Choisir sans se tromper et passer à l’inscription

Pour comparer efficacement, évitez de partir d’une liste infinie d’écoles. Commencez par votre usage final. Une personne qui veut produire des plantes en circuit court n’a pas les mêmes besoins qu’un salarié qui souhaite ajouter une compétence en phytothérapie à son parcours.

Prenez une ardoise, au sens très concret du tableau que l’on efface et recommence, et tracez trois colonnes : “ce que je veux faire”, “ce que je dois savoir prouver”, “ce que je peux financer”. Cette méthode oblige à séparer l’envie de la faisabilité. Une passion pour la mélisse, le thym ou la camomille ne suffit pas ; il faut aussi savoir si vous devrez respecter un cahier des charges, gérer des lots, assurer la traçabilité, stocker au sec, étiqueter correctement et défendre votre projet devant un financeur. Ce petit exercice révèle souvent la formation la plus pertinente avant même de parler de prix.
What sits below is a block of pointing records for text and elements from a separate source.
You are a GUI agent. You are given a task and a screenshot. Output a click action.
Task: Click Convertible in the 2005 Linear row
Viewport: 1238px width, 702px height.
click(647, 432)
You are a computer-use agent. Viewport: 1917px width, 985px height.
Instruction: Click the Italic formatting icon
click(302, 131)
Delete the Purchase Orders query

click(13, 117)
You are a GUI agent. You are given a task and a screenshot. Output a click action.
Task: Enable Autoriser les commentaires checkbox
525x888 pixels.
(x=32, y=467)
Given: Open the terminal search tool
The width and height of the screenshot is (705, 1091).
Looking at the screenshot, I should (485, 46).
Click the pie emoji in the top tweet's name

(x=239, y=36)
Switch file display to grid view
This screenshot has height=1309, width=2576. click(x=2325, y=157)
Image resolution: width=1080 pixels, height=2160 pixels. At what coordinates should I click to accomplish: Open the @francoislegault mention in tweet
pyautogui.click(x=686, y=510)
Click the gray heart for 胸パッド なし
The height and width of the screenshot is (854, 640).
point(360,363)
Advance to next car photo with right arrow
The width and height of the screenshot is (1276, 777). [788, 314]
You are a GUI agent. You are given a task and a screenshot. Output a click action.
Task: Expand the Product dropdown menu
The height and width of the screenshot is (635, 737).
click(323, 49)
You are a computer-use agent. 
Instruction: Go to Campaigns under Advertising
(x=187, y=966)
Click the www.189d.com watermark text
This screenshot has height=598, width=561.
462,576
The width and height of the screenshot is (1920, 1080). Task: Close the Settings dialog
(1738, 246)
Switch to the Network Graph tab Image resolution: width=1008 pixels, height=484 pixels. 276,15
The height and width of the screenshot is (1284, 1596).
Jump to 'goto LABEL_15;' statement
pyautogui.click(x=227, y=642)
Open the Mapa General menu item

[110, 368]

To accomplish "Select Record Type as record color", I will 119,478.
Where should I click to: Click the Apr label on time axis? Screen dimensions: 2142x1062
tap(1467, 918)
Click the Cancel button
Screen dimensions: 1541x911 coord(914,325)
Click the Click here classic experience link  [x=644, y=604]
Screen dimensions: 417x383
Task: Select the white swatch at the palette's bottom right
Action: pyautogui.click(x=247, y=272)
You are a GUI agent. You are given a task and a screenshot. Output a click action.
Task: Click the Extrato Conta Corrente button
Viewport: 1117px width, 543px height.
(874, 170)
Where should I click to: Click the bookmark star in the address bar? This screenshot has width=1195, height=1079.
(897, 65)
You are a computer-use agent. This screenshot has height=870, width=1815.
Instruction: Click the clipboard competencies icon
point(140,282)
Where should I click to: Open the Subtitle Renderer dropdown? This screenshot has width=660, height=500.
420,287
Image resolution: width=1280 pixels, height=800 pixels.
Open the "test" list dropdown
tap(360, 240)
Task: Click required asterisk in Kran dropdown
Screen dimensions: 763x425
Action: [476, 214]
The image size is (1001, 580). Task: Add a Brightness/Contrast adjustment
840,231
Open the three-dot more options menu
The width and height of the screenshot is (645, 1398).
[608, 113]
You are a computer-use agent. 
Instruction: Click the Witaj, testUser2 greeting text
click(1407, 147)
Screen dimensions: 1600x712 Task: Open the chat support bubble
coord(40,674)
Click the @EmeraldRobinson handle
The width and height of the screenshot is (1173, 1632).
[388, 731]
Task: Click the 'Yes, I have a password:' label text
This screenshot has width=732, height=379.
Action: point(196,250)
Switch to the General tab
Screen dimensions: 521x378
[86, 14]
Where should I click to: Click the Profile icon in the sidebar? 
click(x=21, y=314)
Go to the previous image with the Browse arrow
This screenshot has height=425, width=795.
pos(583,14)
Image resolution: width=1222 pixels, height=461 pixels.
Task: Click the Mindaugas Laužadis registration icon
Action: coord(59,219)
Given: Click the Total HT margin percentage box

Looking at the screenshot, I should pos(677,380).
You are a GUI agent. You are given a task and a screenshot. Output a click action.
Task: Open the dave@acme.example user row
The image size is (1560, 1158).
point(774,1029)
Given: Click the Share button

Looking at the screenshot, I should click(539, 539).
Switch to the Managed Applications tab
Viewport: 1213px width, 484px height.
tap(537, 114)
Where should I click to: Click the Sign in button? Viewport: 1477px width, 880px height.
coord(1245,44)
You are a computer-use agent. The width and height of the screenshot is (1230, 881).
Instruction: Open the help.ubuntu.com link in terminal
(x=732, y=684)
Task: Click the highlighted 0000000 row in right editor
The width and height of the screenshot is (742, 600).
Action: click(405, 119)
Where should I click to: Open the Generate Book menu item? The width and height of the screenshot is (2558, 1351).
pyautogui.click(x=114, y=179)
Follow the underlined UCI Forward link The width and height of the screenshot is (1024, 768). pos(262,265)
  • Vérifiez l’éligibilité CPF sur la fiche de formation ou auprès de l’organisme.
  • Demandez la référence de certification : RNCP, bloc de compétence, UCARE ou certificat de spécialisation.
  • Comparez la durée réelle : heures en centre, à distance, en présentiel et en entreprise.
  • Évaluez l’accompagnement : suivi pédagogique, contacts, devis, fiche téléchargeable, aide au financement.
  • Contrôlez les preuves de qualité : un taux de satisfaction de 93 % est un indicateur utile lorsqu’il est clairement relié à une formation donnée.

Avant de valider votre inscription, contactez l’organisme, demandez un programme détaillé, un devis nominatif et les modalités exactes de financement. Une bonne formation plantes médicinales CPF doit vous permettre de comprendre ce que vous allez apprendre, comment vous serez évalué, quelle reconnaissance vous obtiendrez et comment cette compétence servira votre projet concret.